Return all of the entries below, word for word. Omit each picture.
══ Records provided
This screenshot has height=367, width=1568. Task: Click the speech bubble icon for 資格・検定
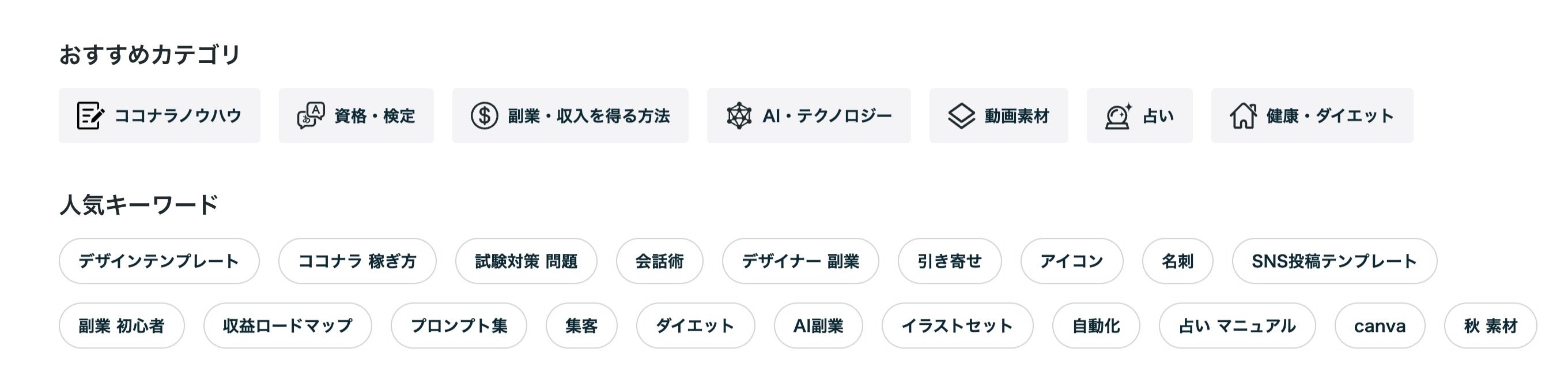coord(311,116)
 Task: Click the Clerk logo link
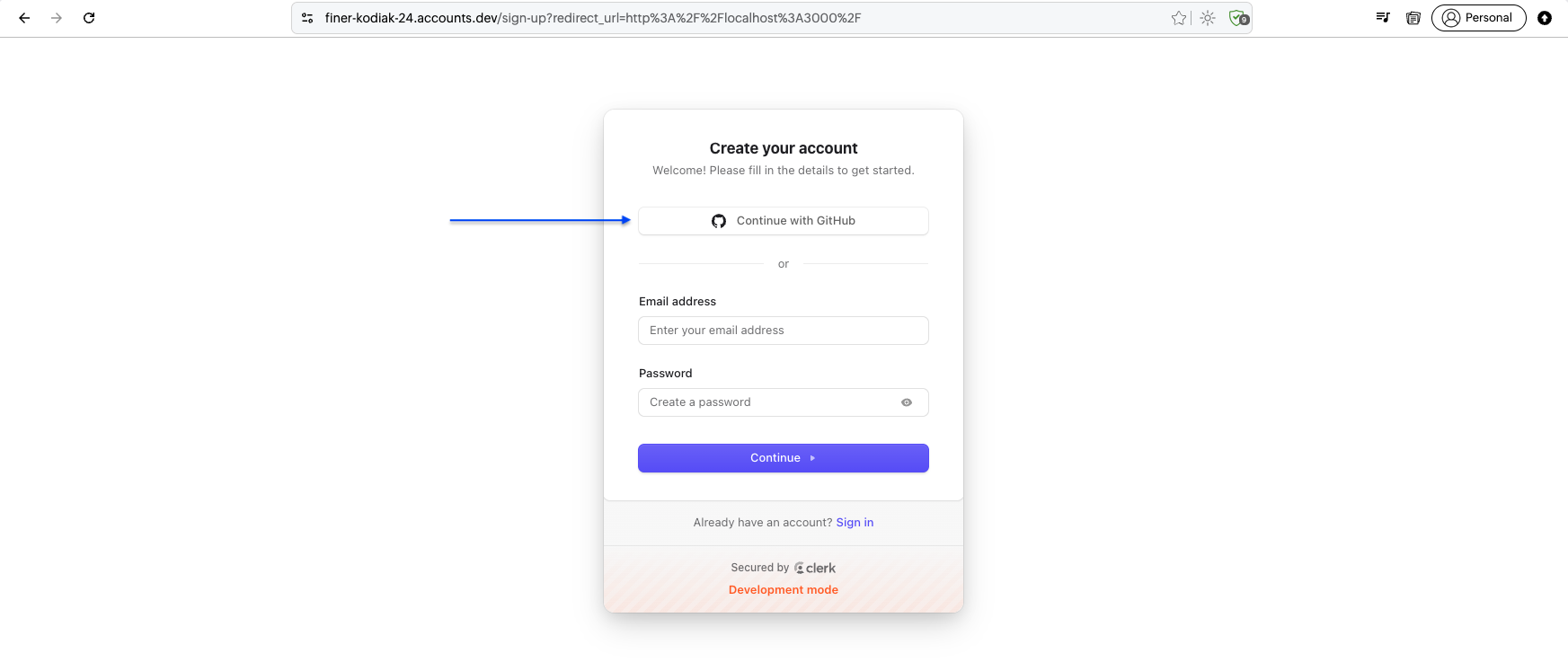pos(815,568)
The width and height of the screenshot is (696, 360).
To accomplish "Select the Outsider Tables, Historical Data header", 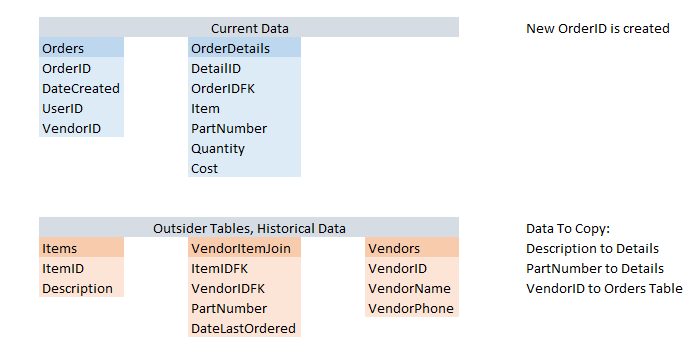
════
### Exercise answer
This screenshot has height=367, width=1568. Task: Click the speech bubble icon for 資格・検定
coord(311,116)
 Task: Click the Clerk logo link
pos(815,568)
The width and height of the screenshot is (696, 360).
To accomplish "Select the Outsider Tables, Historical Data header", 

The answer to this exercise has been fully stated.